I've kicked myself for not investing in DocuSign in the past, and if you're like me -- watching the company blossom into an industry standard after having failed to put a ring on it -- you probably know the pain. Earlier this week, I ran an email search to find the first time that I was asked to sign a DocuSign form. It was a real estate contract from 2015. I couldn't buy DocuSign's stock at the time -- it didn't go public until the spring of 2018. However, the frequency with which I've been asked for my digital John Hancock has only increased over the years. Pull up DocuSign's stock chart and you, too, may see how painful the realization can be that you had front-row seats to the rise of a market disruptor, but didn't profit from the view. 

Thankfully for investors, it's not too late. The same stock that went public at $29 two years ago -- and was a 10-bagger when it traded briefly above $290 two months ago -- has fallen back to a little more than $200. The company's financials are still great. Revenue rose 45% in its latest report, with quarterly billings up a hearty 61%.

Peloton

Peloton's shares have been pedaling in the wrong direction since they hit an all-time high last month. The stock closed out Friday trading 28% below its mid-October high, and most of that slide came in the past week, after highly encouraging news arrived about a vaccine that may help vanquish the COVID-19 crisis.

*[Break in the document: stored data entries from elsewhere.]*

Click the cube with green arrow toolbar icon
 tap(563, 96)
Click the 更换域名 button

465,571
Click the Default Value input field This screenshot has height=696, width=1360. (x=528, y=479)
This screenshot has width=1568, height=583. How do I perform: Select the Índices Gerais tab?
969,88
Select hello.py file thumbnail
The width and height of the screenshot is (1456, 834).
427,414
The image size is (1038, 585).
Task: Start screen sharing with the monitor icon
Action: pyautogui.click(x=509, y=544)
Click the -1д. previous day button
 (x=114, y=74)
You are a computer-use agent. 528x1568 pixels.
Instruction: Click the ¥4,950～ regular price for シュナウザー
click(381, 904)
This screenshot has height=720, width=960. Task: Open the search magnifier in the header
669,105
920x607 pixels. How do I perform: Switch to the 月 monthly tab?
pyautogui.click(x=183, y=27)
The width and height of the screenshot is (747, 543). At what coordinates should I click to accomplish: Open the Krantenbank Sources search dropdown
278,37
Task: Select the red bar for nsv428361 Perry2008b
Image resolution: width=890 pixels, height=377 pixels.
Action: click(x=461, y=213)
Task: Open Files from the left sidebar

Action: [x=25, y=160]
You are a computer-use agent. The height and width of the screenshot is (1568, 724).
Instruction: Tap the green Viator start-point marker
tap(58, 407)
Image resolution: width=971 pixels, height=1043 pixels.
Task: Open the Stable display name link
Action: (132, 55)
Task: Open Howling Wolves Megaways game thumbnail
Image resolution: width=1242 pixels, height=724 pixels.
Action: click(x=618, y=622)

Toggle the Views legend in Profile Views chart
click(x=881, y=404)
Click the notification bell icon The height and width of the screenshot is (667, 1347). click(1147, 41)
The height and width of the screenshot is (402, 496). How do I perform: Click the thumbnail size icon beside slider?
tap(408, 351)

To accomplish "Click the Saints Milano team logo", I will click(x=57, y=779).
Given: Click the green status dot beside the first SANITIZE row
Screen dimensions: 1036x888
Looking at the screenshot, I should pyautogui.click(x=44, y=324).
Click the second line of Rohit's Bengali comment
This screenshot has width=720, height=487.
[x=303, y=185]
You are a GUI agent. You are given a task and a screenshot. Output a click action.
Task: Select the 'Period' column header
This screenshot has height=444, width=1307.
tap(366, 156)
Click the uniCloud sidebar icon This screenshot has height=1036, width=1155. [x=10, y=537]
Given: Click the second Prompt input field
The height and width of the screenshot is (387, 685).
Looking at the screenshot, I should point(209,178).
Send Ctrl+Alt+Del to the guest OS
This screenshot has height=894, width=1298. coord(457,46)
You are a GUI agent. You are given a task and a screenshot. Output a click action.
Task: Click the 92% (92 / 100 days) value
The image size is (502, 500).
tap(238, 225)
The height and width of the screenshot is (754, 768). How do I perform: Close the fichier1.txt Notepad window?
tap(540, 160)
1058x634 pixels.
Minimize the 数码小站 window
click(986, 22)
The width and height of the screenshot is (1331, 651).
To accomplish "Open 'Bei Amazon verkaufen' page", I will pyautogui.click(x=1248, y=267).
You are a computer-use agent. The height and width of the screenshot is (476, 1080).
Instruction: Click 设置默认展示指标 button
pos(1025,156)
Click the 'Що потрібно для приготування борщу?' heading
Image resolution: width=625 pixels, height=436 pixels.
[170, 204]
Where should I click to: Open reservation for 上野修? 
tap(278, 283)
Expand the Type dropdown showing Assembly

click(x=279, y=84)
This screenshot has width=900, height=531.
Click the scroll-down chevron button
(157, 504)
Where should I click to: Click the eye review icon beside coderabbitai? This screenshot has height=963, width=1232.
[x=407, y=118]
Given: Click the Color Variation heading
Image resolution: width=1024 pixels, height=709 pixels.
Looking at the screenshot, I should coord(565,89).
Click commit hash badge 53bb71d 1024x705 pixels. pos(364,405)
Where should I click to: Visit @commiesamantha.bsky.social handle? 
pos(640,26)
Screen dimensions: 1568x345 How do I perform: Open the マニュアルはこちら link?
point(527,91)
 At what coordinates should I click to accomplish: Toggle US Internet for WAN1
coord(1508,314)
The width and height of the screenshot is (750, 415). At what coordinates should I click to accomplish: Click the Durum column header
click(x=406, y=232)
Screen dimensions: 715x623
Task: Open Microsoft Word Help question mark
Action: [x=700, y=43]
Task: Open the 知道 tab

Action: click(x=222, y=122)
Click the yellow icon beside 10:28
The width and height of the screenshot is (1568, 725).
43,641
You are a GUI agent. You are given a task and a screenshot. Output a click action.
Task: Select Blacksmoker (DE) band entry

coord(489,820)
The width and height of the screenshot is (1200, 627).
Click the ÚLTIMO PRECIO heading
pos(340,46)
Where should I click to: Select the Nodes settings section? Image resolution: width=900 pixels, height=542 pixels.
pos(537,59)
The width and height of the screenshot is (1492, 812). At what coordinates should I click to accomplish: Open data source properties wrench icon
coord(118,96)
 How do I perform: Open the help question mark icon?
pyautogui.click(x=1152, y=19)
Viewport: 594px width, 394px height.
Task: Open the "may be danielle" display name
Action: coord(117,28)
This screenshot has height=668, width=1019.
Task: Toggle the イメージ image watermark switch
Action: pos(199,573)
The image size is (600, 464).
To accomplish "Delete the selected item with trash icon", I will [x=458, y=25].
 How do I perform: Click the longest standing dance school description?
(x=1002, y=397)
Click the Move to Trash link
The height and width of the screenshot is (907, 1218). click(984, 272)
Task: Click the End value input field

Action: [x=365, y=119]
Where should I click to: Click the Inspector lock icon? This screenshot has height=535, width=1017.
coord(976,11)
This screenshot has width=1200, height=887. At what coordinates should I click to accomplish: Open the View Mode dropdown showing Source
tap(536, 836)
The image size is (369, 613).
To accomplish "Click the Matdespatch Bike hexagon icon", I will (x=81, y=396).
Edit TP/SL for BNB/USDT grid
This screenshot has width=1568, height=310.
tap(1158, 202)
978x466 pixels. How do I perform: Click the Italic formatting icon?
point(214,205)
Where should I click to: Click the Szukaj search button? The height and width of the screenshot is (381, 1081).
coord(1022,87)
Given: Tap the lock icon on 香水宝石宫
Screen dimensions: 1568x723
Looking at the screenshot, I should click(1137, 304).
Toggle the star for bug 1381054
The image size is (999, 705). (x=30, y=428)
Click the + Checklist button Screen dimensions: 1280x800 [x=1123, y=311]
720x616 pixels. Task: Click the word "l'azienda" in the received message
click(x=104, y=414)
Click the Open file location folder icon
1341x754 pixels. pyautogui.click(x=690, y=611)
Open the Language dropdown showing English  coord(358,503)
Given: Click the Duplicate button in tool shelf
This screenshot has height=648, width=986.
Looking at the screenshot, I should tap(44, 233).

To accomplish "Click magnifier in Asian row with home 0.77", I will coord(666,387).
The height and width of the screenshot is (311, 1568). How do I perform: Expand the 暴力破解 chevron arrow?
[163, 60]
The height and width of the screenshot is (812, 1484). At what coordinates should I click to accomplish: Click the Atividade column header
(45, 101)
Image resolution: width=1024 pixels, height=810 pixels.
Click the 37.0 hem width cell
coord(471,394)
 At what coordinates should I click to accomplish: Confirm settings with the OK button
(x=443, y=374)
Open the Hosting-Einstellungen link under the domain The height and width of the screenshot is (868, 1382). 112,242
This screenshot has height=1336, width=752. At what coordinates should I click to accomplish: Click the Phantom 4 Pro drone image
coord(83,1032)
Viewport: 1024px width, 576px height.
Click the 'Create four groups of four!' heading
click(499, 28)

The traders who sent this stock downward by 20% this week may be  missing a few important points. We can start with the vaccine itself, which even in a best-case scenario is still months away from mainstream availability. It will be elderly citizens and at-risk individuals who will receive the first few months of doses, and those are not exactly the core gym-goer demographics. 

Peloton's exercise equipment continues to soar in popularity, and demand is outstripping supply. The interactive experience that its connected-fitness platform provides is superior to the in-person experience that it is replacing -- so this company isn't going anywhere, even after your local spinning classes and fitness centers allow safe, mask-free workouts again. 

2U, DocuSign, and Peloton are growth companies cranking out top-line bursts of 30% or better. Their stocks will bounce back, because that's what great investments do.